A large squad of police under Inspector C W Peak, from headquarters, was soon at the scene of the accident. They found three bodies along the track and another was dragged from beneath the engine. The civil ambulance took the injured to hospital and the bodies to the city Morgue.
– The Advertiser, 20 December 1948
As simple as that. And, as quick as that, a whole family – five lives – were gone, and another was surely mangled beyond recognition.
It was that life devastated but not ended that would not leave me. Any suffering experienced by the dead was, presumably, very brief. It is tragic when the young die, but we all die young. It is horrible to lose a spouse, but the alternatives are not obviously better. It is more nearly unthinkable to lose a child, but even that can be borne, and many do. But George Wyatt lost them all, all four, all those decades of family and love and fear for them, tenderness and exasperation, hope and warmth and life. He lost not just loved ones but also himself – a husband, a father, a brother-in-law – all these things he had been and was no more, all in the time between one thought and the next. The moment when he first became aware of what had happened, was told of the deaths, must have been unimaginable pain. And then again the next time he woke, and found it was still that same world, the one in which this unthinkable thing had happened. And the next day, and the day after that, again and again. To have to live with that, and yet still live. I could not but wonder – did he? How?
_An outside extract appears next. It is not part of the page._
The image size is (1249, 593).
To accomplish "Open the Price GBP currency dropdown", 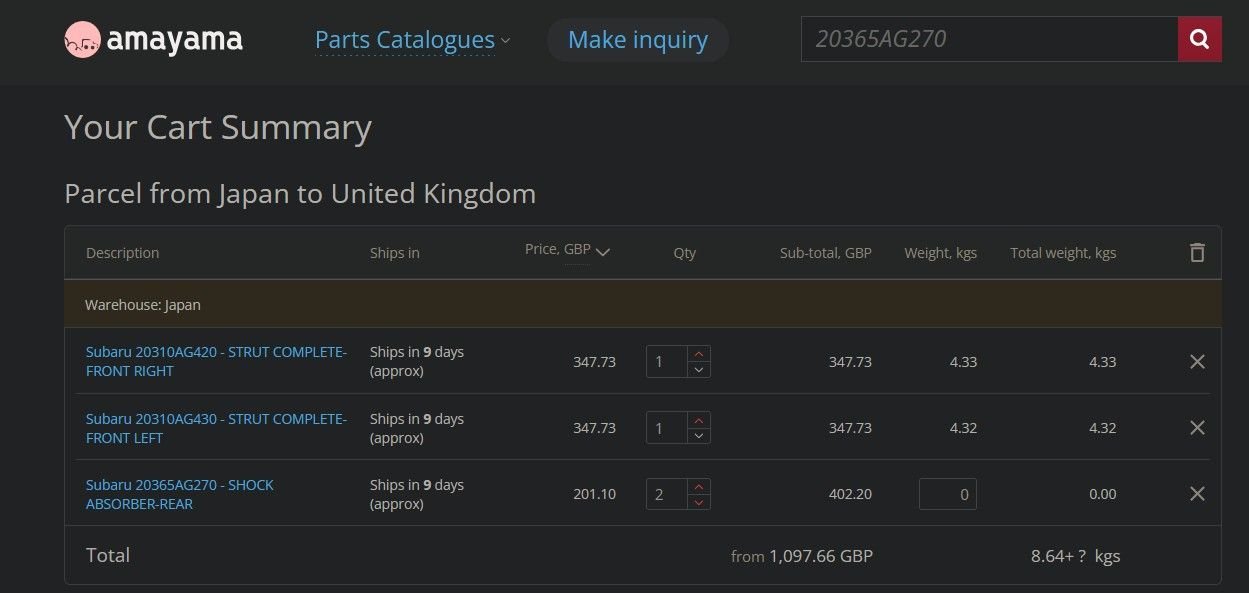I will pos(567,250).
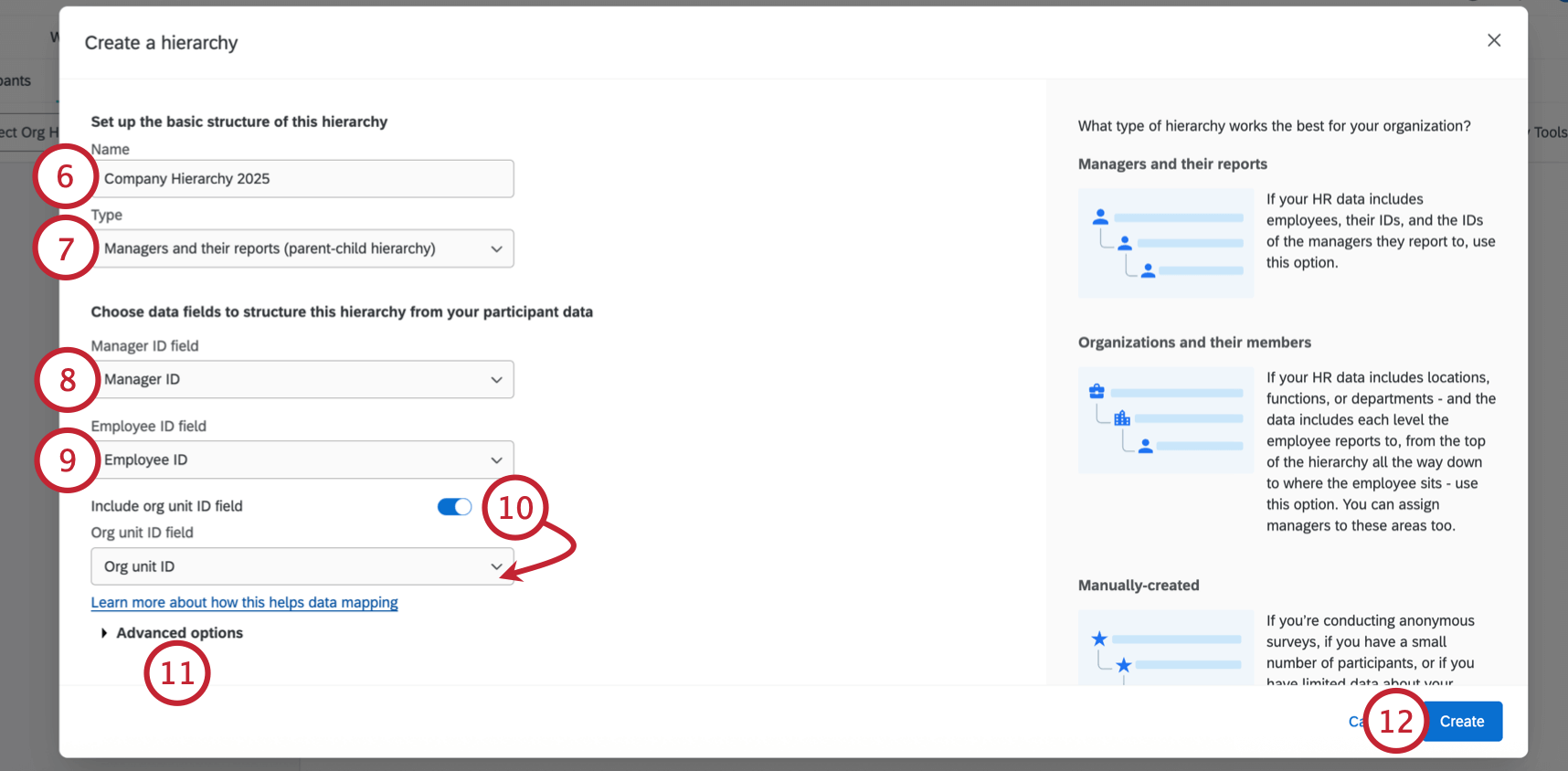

An inquest into the accident took place the following January. It was brief. The News of Adelaide reported the following.
No evidence by sole survivor
An elderly man tearfully declined an invitation by the City Coroner (Mr Cleland) to give evidence at an inquest today.
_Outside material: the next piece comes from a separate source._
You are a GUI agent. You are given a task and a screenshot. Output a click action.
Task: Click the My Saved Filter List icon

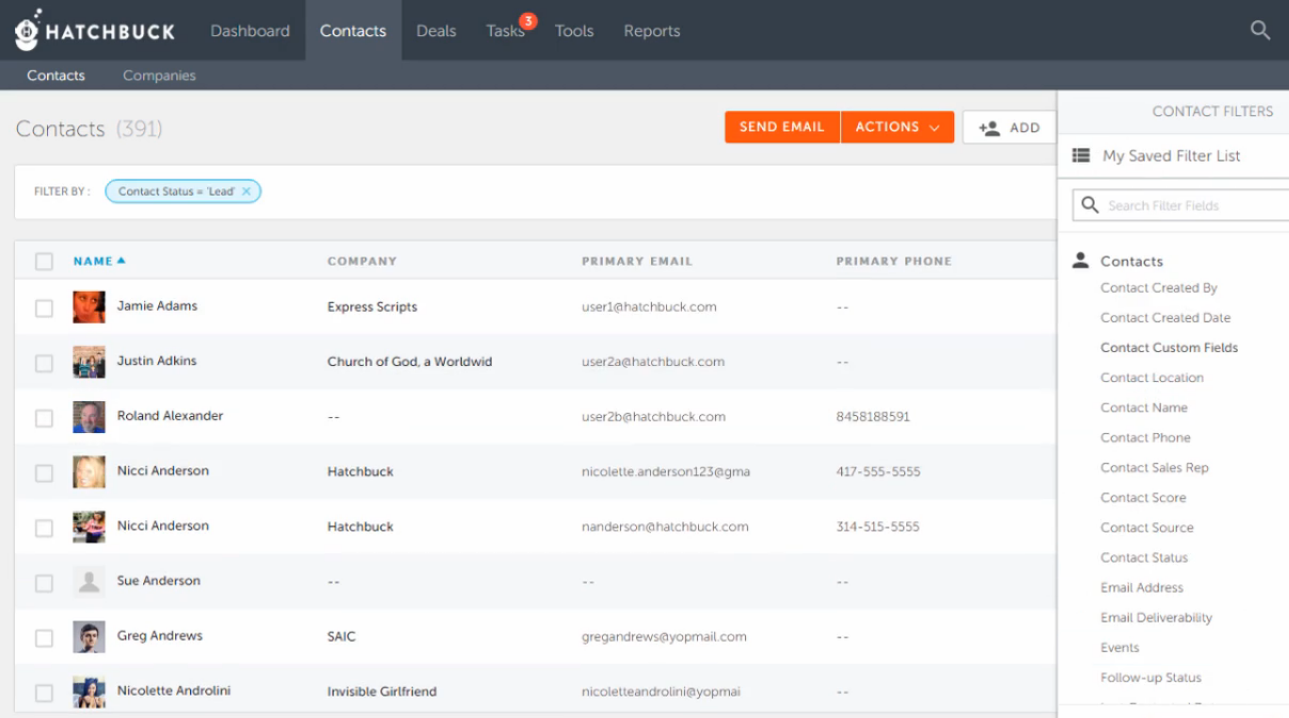(x=1081, y=156)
Mr Cleland said Wyatt’s attention was distracted by some cattle waiting to be herded across the line. Mr Wyatt waited in a room near the courtroom before being called to give evidence. Mr Cleland said that he did not think it necessary for Mr Wyatt to give evidence.
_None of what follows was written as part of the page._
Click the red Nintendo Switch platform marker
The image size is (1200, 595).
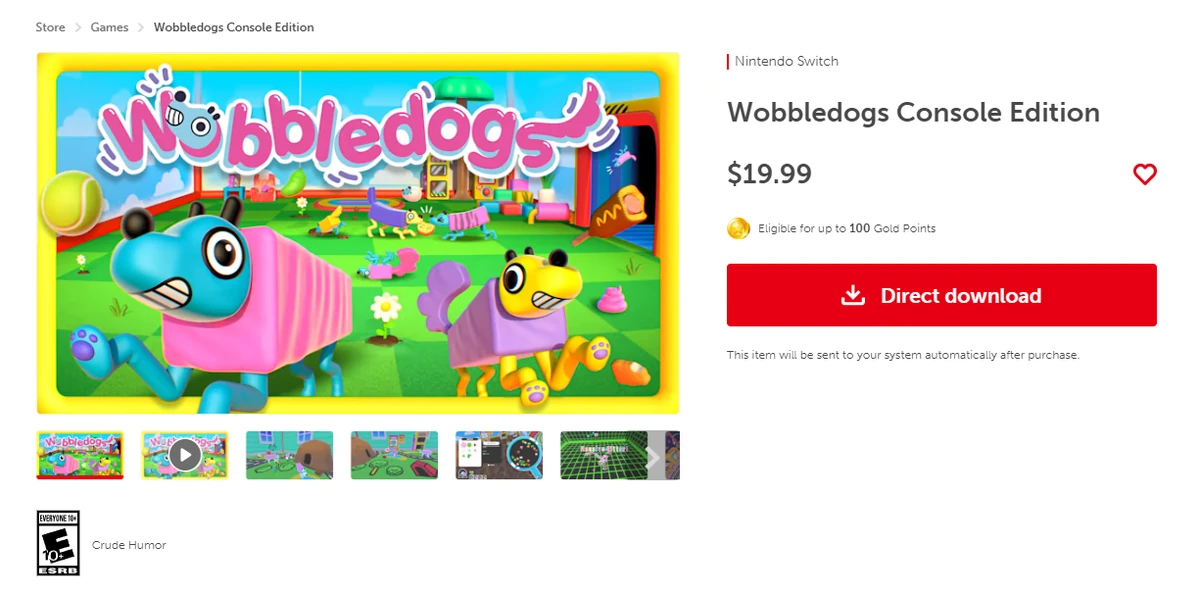[728, 61]
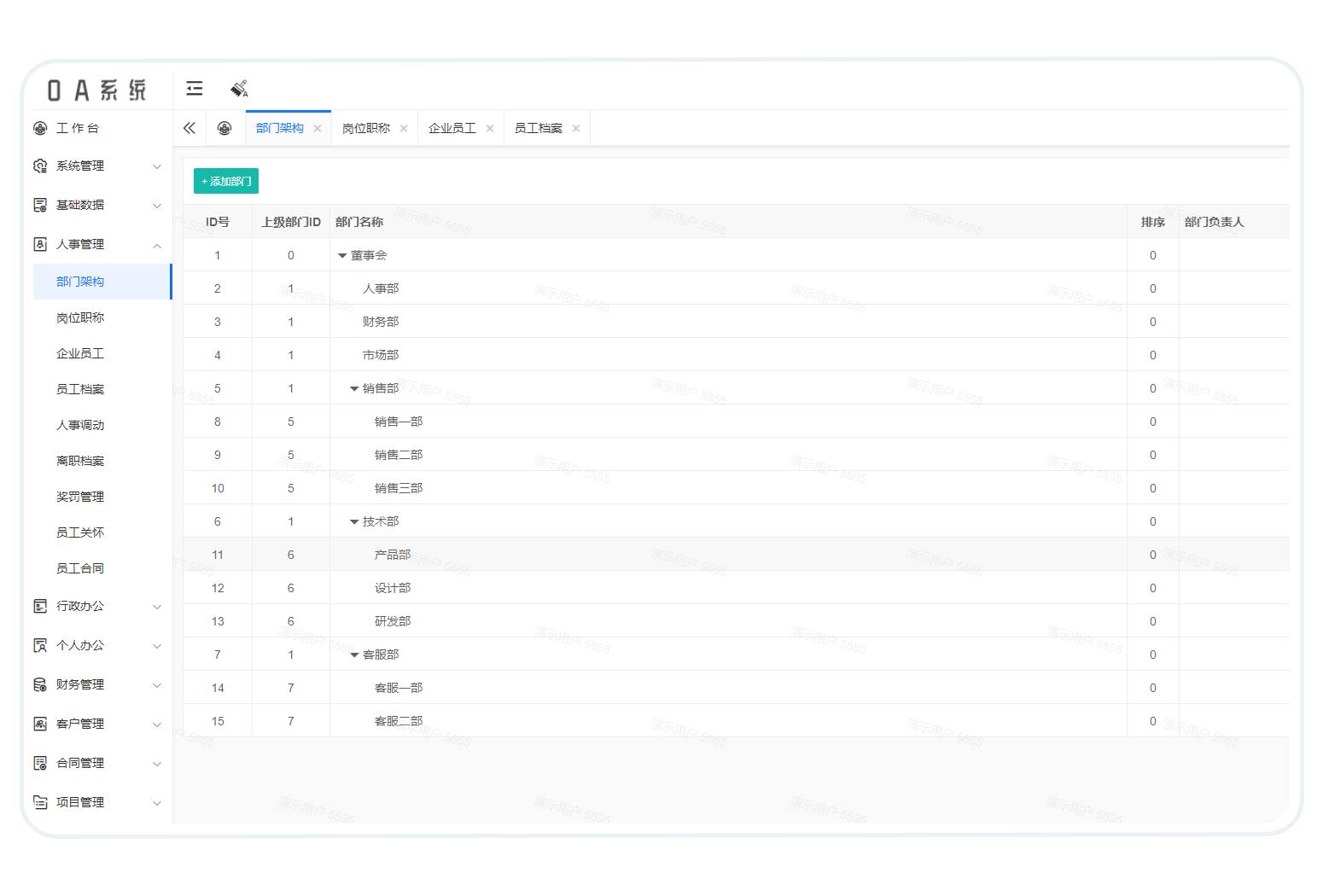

Tearfully, Mr Wyatt said he did not wish to give evidence. He then added, “My attention was turned away by the cattle. The cattlemen were doing a good job with them.”
Mr Wyatt, walking with the aid of a stick, was assisted from the courtroom.
“Car went on slowly”
Arthur Robinson, laborer, of Gum avenue, Burford Gardens, said he was at the head of the cattle. He thought the car was going to pull up, but it went on slowly.
– The News, 21 January 1949
And there the story ends. Almost. I can find one later reference to a George Wyatt of Penfield, in a farm report, recording his sale of some lambs in January 1950. Thereafter, he disappears from the record. I don’t know if he kept on farming. I don’t know if he had other family to help him through those years. I only know that in 1960 he died, and was buried alongside the family he had surely once thought would attend his funeral, trying to keep the grandchildren he never had from making too much noise and disturbing the solemnity of the occasion. And in the intervening eleven years, I wonder, how much of his waking life was spent thinking, “If only.” And how much thinking, “My fault. My fault. My fault. My fault.”